> Instructions to follow: Working through the records below, count the lines that include "Close". The reply is that number alone.

Collection entries
----

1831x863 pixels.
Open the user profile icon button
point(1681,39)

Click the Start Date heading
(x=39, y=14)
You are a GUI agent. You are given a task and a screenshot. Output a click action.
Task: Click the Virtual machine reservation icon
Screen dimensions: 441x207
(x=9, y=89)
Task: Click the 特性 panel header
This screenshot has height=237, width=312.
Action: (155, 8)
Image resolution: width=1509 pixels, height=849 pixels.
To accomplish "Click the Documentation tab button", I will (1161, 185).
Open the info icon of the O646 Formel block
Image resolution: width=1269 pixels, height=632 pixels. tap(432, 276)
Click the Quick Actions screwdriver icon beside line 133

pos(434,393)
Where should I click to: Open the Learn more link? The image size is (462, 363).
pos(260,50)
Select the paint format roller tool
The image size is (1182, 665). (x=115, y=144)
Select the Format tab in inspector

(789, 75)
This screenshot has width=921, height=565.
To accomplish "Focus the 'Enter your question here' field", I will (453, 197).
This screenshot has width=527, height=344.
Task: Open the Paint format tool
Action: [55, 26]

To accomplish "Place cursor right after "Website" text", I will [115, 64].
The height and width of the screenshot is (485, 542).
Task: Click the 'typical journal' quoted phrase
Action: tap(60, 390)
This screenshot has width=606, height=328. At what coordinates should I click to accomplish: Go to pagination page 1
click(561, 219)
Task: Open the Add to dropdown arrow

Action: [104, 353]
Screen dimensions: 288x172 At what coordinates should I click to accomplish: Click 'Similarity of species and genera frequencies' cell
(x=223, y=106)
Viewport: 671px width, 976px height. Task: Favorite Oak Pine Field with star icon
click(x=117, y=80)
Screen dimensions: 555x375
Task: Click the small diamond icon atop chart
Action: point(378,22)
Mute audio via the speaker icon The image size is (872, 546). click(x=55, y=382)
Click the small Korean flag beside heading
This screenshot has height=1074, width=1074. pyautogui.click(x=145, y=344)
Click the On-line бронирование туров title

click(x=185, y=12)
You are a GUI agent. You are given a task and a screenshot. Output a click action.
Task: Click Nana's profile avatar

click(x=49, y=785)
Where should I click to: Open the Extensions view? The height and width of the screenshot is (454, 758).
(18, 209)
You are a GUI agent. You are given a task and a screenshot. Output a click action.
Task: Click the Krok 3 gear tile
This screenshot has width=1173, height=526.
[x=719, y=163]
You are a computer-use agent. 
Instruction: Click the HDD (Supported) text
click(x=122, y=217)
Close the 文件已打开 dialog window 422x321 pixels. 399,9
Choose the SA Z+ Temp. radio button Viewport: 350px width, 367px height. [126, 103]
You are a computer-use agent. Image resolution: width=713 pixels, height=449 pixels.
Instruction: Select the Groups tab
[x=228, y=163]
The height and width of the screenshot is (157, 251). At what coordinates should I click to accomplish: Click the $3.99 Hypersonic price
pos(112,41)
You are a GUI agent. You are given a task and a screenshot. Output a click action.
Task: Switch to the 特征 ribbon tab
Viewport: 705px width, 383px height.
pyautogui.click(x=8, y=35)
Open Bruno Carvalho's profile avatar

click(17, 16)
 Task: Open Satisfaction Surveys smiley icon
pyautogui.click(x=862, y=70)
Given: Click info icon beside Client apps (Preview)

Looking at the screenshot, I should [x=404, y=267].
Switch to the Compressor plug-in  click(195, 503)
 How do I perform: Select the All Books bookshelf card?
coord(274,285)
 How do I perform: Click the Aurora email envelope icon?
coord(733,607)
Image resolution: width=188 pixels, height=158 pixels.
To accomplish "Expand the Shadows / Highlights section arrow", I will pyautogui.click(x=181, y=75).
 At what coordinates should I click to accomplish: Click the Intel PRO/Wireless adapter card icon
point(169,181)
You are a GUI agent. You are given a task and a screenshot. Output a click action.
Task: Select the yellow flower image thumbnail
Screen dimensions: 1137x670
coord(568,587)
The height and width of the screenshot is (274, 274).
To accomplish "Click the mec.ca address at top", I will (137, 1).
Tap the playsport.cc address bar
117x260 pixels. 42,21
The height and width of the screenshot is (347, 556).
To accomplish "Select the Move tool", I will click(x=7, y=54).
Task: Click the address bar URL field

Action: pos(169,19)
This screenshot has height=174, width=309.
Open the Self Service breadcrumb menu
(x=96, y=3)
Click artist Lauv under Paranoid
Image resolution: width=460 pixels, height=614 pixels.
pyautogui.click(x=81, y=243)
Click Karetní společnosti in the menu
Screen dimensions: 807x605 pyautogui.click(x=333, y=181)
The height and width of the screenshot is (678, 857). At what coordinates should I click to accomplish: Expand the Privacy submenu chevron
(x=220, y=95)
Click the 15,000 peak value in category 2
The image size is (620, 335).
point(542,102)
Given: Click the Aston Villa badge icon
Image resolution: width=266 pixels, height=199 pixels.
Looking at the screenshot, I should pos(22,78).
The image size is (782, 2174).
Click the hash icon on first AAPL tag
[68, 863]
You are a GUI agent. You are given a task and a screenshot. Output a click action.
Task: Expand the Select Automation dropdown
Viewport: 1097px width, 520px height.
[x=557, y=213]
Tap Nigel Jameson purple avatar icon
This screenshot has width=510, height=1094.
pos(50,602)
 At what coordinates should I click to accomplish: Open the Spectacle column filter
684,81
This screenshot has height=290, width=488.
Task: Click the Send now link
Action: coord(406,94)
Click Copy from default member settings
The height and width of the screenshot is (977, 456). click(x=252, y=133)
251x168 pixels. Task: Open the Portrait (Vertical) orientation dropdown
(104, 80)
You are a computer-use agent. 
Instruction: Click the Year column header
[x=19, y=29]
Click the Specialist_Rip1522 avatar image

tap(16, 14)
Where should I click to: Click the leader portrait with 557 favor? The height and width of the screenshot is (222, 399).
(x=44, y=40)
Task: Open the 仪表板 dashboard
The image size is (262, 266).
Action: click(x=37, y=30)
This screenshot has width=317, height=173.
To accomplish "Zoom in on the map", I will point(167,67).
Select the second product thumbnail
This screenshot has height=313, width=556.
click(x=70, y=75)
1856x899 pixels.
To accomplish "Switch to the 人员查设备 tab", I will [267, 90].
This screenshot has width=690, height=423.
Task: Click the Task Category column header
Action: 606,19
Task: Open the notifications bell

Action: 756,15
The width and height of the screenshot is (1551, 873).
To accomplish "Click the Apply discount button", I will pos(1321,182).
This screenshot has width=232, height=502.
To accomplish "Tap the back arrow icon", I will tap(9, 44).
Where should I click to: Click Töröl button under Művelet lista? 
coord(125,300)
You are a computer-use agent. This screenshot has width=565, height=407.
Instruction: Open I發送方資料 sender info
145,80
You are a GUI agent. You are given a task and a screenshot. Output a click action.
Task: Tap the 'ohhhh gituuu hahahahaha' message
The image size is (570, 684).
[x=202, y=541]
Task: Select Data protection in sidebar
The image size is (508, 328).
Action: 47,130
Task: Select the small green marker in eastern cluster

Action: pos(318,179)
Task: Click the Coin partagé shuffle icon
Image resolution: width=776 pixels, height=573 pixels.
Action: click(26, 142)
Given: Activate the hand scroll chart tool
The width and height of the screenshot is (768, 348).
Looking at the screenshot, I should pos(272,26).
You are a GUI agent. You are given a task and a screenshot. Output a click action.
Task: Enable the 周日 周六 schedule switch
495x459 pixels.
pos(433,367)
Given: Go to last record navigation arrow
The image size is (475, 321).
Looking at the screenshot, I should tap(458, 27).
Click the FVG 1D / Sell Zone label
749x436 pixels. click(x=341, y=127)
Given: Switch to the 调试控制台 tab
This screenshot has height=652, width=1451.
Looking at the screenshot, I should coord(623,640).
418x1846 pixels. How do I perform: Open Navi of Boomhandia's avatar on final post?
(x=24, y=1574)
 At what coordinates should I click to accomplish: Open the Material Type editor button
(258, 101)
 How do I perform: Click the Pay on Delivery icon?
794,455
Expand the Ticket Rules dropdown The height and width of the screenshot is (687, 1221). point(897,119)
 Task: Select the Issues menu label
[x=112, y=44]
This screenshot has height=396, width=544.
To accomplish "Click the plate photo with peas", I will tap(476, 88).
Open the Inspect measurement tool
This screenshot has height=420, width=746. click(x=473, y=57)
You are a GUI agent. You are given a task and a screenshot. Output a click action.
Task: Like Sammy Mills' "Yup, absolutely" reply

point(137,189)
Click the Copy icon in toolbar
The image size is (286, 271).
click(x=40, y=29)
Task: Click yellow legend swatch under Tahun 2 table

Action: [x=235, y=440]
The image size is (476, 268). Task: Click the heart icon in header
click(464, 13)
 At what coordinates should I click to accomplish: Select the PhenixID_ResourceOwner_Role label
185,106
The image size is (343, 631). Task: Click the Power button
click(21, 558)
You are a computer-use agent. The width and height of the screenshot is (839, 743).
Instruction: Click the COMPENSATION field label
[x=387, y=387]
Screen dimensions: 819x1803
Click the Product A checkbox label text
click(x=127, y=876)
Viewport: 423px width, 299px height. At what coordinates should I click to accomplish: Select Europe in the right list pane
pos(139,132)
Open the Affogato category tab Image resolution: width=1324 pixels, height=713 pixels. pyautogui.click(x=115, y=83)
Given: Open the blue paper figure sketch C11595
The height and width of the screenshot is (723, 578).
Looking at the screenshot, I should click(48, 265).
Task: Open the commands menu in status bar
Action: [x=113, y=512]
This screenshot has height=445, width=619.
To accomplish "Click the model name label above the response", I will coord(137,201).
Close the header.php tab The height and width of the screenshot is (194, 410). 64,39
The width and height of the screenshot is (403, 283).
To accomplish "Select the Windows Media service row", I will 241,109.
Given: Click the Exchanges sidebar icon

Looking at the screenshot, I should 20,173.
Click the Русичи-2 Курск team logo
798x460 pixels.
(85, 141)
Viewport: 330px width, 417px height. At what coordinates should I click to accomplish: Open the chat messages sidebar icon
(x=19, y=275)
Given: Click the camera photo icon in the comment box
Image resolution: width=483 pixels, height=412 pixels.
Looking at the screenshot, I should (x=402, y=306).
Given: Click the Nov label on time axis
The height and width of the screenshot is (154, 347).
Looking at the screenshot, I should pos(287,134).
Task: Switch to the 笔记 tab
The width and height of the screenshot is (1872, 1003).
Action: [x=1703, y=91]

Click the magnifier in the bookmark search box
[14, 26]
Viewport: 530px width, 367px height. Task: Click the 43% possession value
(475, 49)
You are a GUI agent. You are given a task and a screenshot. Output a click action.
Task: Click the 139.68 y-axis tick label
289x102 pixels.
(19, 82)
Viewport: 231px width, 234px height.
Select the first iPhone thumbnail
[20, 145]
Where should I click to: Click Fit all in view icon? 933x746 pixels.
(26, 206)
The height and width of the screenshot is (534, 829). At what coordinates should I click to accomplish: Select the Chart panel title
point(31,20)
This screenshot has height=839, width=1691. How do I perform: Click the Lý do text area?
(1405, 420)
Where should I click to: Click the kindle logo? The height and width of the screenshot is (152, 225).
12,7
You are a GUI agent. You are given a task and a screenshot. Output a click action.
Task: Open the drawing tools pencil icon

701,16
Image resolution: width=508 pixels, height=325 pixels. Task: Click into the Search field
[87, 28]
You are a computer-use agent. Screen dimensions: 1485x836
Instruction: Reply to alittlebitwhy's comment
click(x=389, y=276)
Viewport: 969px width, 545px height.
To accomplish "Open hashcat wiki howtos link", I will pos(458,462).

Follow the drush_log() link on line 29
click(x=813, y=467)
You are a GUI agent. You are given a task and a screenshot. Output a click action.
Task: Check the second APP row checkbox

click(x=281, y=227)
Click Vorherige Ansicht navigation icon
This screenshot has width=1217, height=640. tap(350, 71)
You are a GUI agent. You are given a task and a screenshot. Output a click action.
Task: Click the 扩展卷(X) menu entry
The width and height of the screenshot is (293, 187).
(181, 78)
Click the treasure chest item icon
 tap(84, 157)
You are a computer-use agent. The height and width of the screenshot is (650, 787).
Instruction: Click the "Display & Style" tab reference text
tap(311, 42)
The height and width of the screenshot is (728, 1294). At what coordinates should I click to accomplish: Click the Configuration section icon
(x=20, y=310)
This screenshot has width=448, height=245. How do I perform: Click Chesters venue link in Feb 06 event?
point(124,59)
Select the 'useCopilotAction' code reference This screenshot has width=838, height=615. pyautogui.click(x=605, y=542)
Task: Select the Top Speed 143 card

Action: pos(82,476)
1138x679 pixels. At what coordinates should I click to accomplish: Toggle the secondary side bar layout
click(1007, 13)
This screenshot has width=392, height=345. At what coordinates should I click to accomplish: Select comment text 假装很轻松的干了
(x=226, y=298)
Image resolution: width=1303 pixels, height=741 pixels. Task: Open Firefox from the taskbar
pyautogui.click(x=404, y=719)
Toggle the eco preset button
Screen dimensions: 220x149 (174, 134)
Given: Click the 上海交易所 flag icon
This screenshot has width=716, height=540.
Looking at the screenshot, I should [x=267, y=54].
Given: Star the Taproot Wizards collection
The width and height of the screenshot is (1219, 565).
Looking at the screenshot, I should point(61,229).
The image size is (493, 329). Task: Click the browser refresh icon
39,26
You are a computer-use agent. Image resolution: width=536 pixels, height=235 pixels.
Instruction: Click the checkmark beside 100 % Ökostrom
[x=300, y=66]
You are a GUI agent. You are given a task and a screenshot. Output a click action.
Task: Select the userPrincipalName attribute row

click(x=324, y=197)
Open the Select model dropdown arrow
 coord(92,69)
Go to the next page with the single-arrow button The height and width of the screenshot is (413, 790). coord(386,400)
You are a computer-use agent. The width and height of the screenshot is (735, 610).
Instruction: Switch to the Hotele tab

----

> Answer for this exercise: 2